En cuanto a los historiadores consultados destacamos la obra de Hugh Kearney, Henri Hubert y Jean Markale. Sin olvidar los manuales generales de Lucien Musset y Roger Collins, únicos capaces de dar algo de sentido al soberbio galimatías altomedieval.

Carlos de Miguel

 

 

 

 

INTRODUCCIÓN:

A Marta

 

STONEHEGE

Al suroeste de la isla de Gran Bretaña, en la llanura de Salisburi, se halla uno de los monumentos más enigmáticos de todos los tiempos. Se trata de un círculo concéntrico de piedras enormes que la leyenda popular asoció a la inventiva y al talento de los pueblos celtas que habitaban aquella brumosa isla del Atlántico. Hoy sabemos que los druidas nada tuvieron que ver en su construcción - aunque sí fue centro en muchas ocasiones de sus ceremonias - , y también sabemos que habría que remontarse casi dos mil años antes de nuestra era para ver a los hombres que idearon tan asombroso proyecto. Stonehege sin embargo se asociará siempre a la isla que los romanos llamaron Britania, y surge como centro neurálgico del sentir de un pueblo, de la identidad de una nación que se forjó en innumerables invasiones, guerras entre jefes y caudillos locales, gloriosas victorias y amargas derrotas.
Partamos pues del gran círculo y de la tierra y el océano que lo rodea, para aclarar, si acaso un tanto someramente, parte de la historia de los habitantes de aquélla isla, llamada por otros Albión.

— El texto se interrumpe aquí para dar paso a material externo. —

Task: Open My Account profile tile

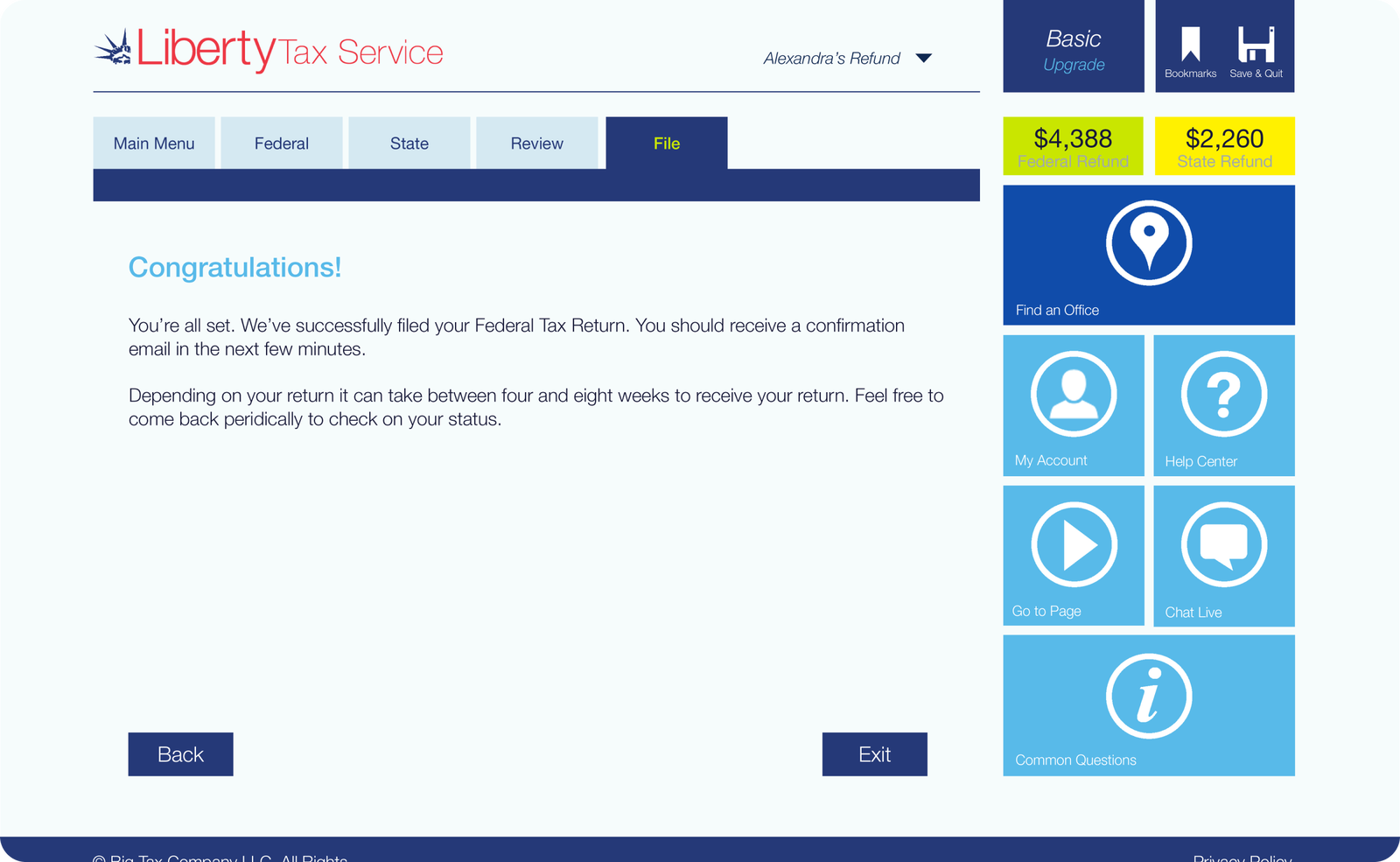Action: [x=1074, y=405]
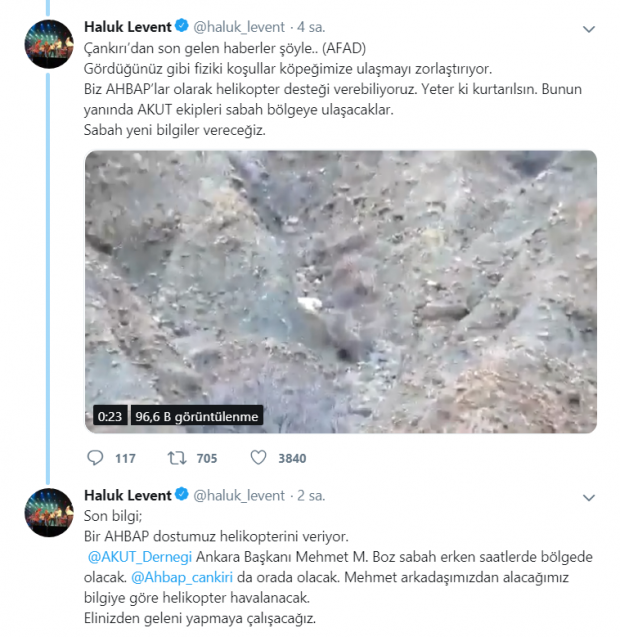Play the Çankırı hillside video
The height and width of the screenshot is (637, 620).
(x=340, y=291)
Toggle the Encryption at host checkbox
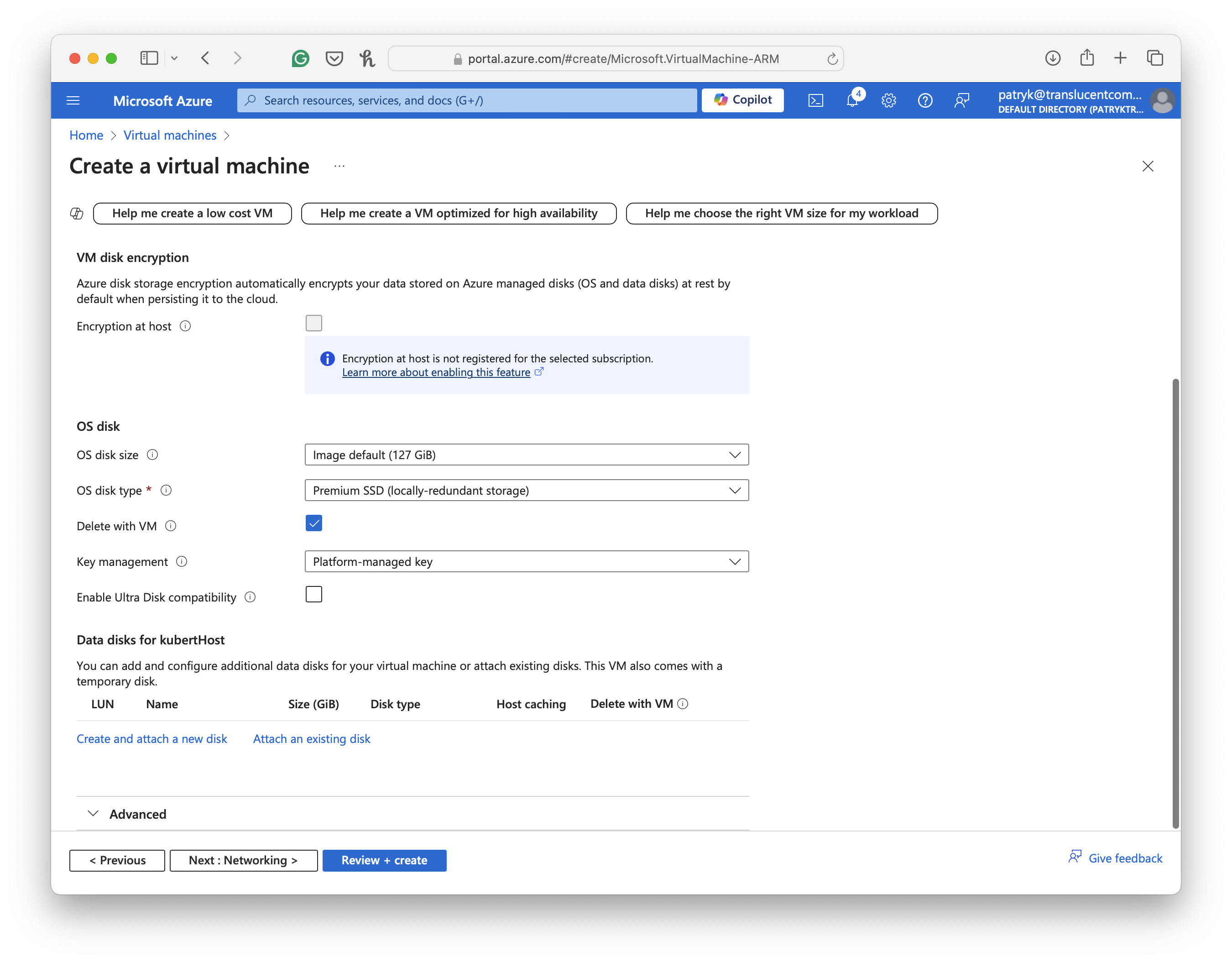Viewport: 1232px width, 962px height. [x=313, y=323]
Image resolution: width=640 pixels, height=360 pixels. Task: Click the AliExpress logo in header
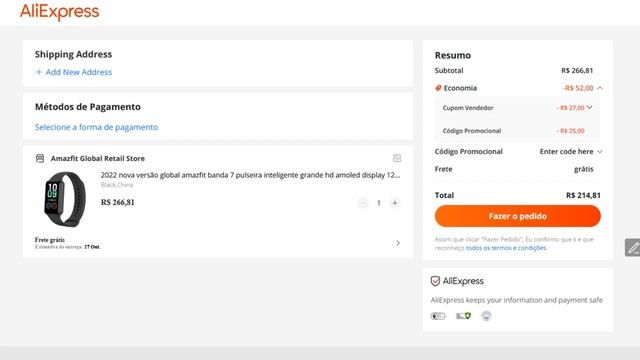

Si partimos del círculo de Stonehege, lo primero que debemos conocer es que los celtas estaban aún muy lejos de las islas cuando se construyó aquello, y que mientras tanto habitaban aquel lugar unas gentes conocidas genéricamente como pueblo del Vaso Campaniforme, debido entre otras cosas al tipo de recipientes cerámicos que fabricaban, y que recordaba vagamente a una campana. A parte de eso y de las construcciones megalíticas, este pueblo se caracterizó por el uso del metal, algo realmente innovador, sobre todo para las gentes que lo sufrieron en carne propia en torno al 2500 a.C., cuando los pueblos del campaniforme llegaron con sus armas broncíneas a la isla y demostraron la supremacía de dicho metal sobre los elementos de madera y piedra de los habitantes neolíticos previos. Aniquilaran o se fundieran con la población autóctona, allí se quedaron, dando lugar no solo a una cultura agrícola y pastoril importante, aunque no más que la de cualquier otro punto de Europa occidental, sino sobre todo a una civilización capaz de comerciar. Los contactos, además, se llevaron a cabo con las ricas regiones ribereñas del Mediterráneo. La verdad es que no había nada más normal en le Edad del Bronce, que el intercambio de productos entre el norte y el sur de Europa, sin embargo el lugar que nos ocupa no tenía una comunicación con el sur nada fácil. No había conexión terrestre con el continente, tampoco había ningún gran curso fluvial, como el Rhin o el Danubio, que facilitara el intercambio de bienes. Para colmo, el terrible océano Atlántico, a cuyo lado las aguas del Mare Nostrum parecen calmadas como las de un estanque, separaba aquella región del resto de Europa. A pesar de todo esto, nuestra gran isla tenía algo que atraía sobremanera a las gentes del sur, y que hizo que los fenicios visitaran la brumosa Albión para comerciar a toda costa. Se trata del estaño. En aquella época el bronce era el metal conocido más duro que existía, y con el filo más resistente y cortante, por lo que cualquier pueblo que se preciara de ser fuerte, debía tener armas y herramientas de dicho metal, y daría lo que fuera para conseguirlo, o bien el bronce en sí, o sus elementos principales, a saber, el cobre y el estaño. Cobre había mucho en el Mediterráneo de aquella época, - la isla de Chipre debe su nombre a tal elemento -, sin embargo el estaño era más bien escaso, mientras que en el suroeste de nuestra isla había de sobra.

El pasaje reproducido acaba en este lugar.